The American Spectator

home
ADVERTISEMENT
Print Email
Text Size

Buy the Book

Right to Left

A conservative captures the left in all its historical splendor, naivete, and meanness.

(Page 2 of 2)

Enduring even longer was the Oneida Community, a throwback to the religious socialism of an earlier era. Oneida persisted for 32 years under founder John Humphrey Noyes’s system of “Bible Communism.” Life at Oneida previewed much of the Marxist totalitarianism to come in the next century. Noyes established the practice of “mutual criticism” — later adopted by Chinese Maoists — a “formal, public procedure involv[ing] a single community member facing a gauntlet of criticism,” Flynn reports. “Everything from reading novels excessively to spending too much time on artistic pursuits to wearing hair beyond acceptable lengths was fair game.” And although Noyes coined the term “free love,” even sex at Oneida was “obligatory, directed, monitored — everything but free.”

Flynn’s chapters on these antebellum communards are his most enjoyable, in part because this is little-reviewed history and in part because, noxious as these sects may have been, they did little harm to themselves or their country. The Lefts that arose in the late 19th and early 20th centuries were another matter. In Europe, Karl Marx displaced Charles Fourier as the leading socialist theorist, while his intellectual followers seized the First International Workingmen’s Association from actual workingmen. In the U.S., labor unions, Prohibitionists, populists, and Progressives demanded concessions from society at large rather than retreating into communities of their own. The Left was getting into politics. Taxes and bloodshed would follow.

A CONSERVATIVE HISTORY of the American Left is a book of admirably concise chapters and pithy prose. Suffragettes, Single-Taxers, labor-union agitators, and Temperance “hatchetators” like Carry Nation all receive just enough space and not a line more. Only Flynn’s penultimate chapter bites off too much, trying to cover every left-wing fad from the Vietnam War to 9/11 in under 20 pages.
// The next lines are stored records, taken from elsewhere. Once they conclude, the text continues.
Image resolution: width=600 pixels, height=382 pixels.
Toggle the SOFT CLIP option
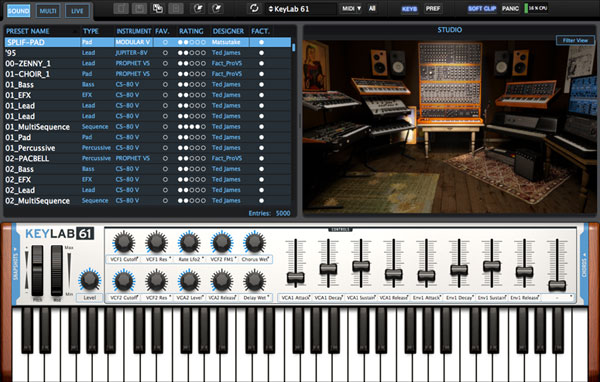tap(482, 8)
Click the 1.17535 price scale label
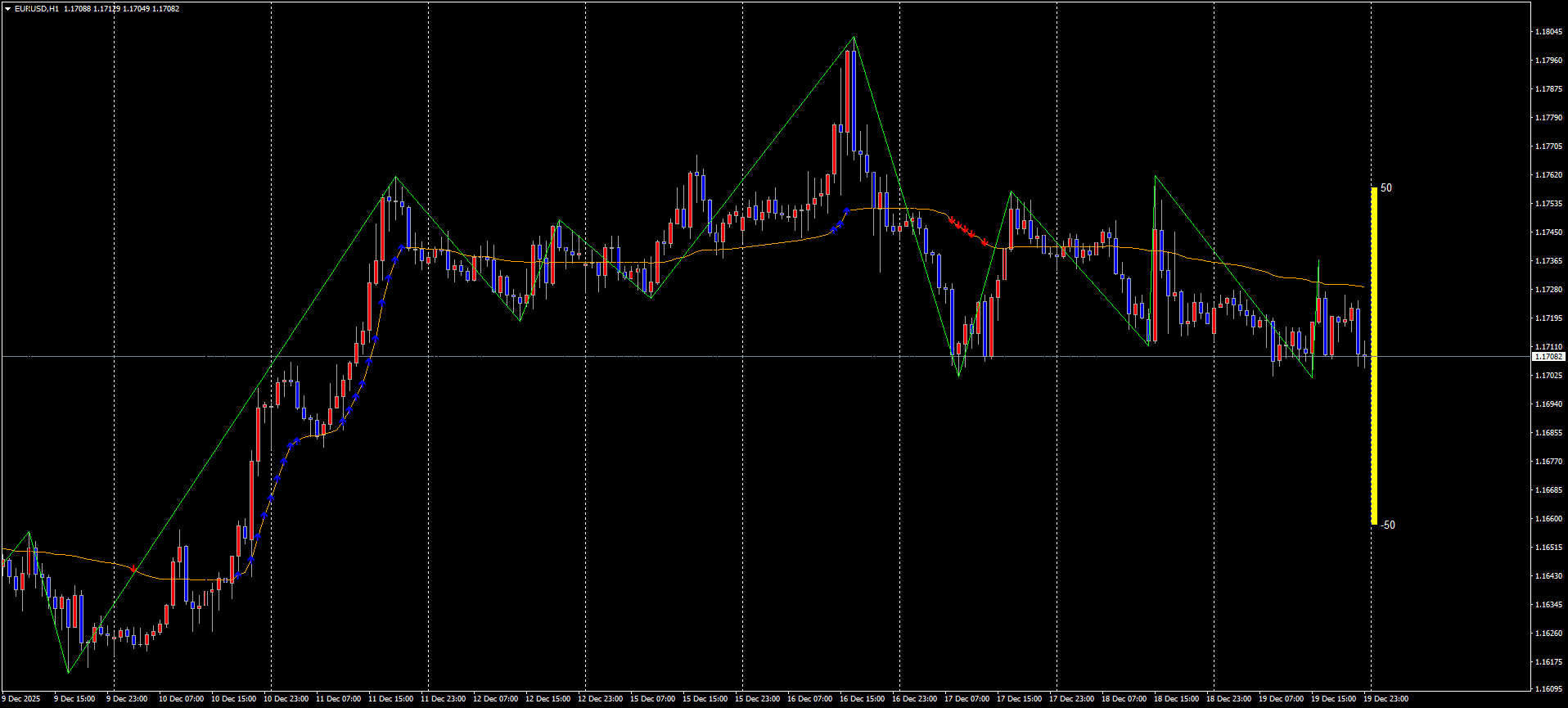This screenshot has width=1568, height=708. [1548, 204]
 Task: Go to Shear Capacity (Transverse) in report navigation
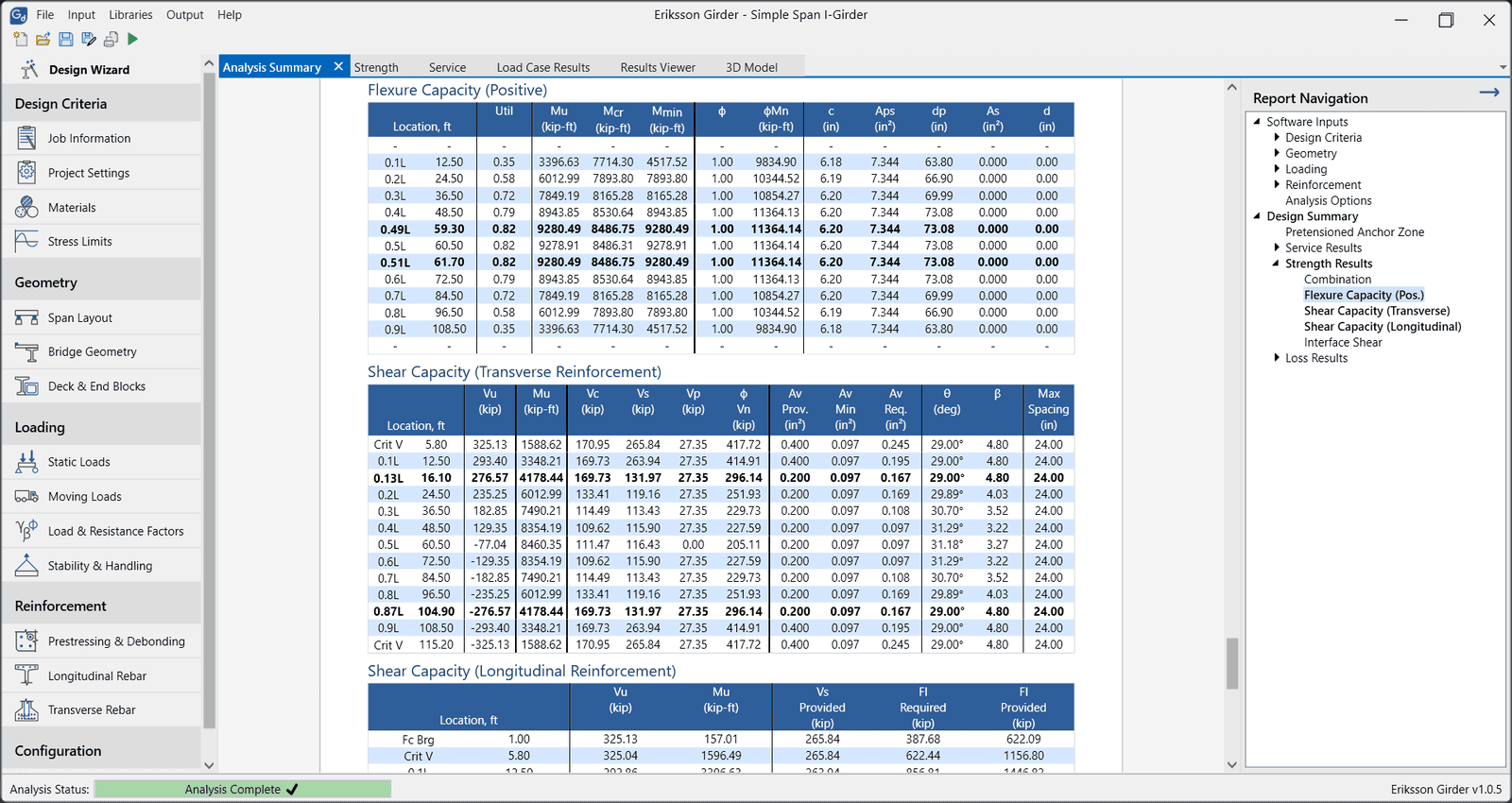pos(1376,311)
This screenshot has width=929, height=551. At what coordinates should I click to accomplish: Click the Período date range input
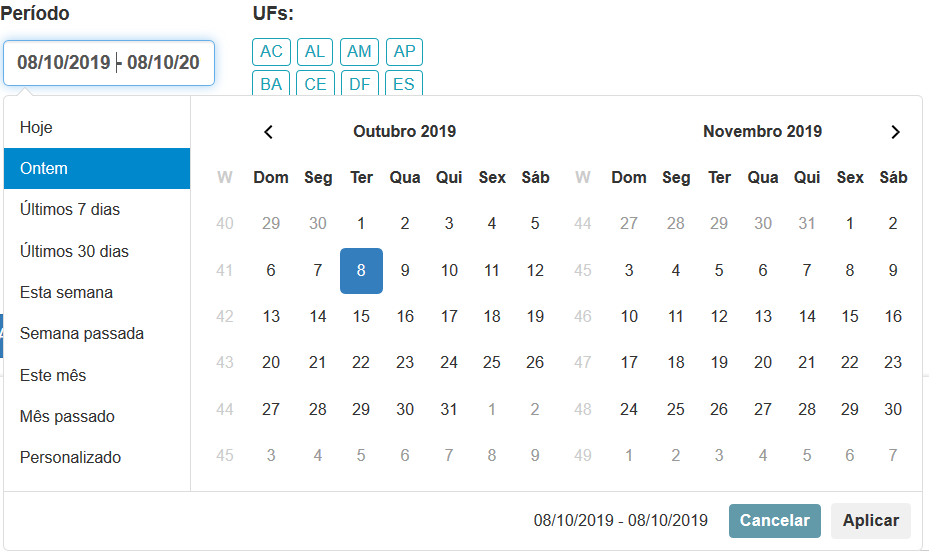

Otherwise, Flynn’s volume is as well planned as it is well written.

Four chapters on Communist subversion in the United States from the time of the Russian Revolution to the 1950s drive home one of Flynn’s key themes, that the American Left only prospers when it grounds itself in American history and identity. The Communists enjoyed much success with their espionage programs, but as agents of an alien ideology, they never captured the hearts and minds of the American people.

Neither did the 1960s New Left, though it had greater success transforming American culture. Rage against the Vietnam conflict fueled the New Left, though until Nixon the war had only been prosecuted by liberals. “The original commitment in Vietnam was made by President Truman, a mainstream liberal,” Flynn quotes Students for a Democratic Society president Carl Oglesby reminding an antiwar march in 1965. “It was seconded by President Eisenhower, a moderate liberal. It was intensified by the late President Kennedy, a flaming liberal. Think of the men who now engineer that war…Bundy, McNamara, Rusk, Lodge, Goldberg, the President himself….They are all liberals.” The Vietnam era might well be considered the Left’s civil war.

The period abounded with ironies. The Student Nonviolent Coordinating Committee segued into the very violent Black Panthers. Students for a Democratic Society increasingly admired nondemocratic societies in North Vietnam, Cuba, and Communist China. Radicals who started out opposing the Vietnam War ended the decade by convening a “War Council” in Flint, Michigan and launching a terror-bombing campaign against their own countrymen — though the inept Weathermen, a violent offshoot of SDS, wound up detonating three of their own comrades instead.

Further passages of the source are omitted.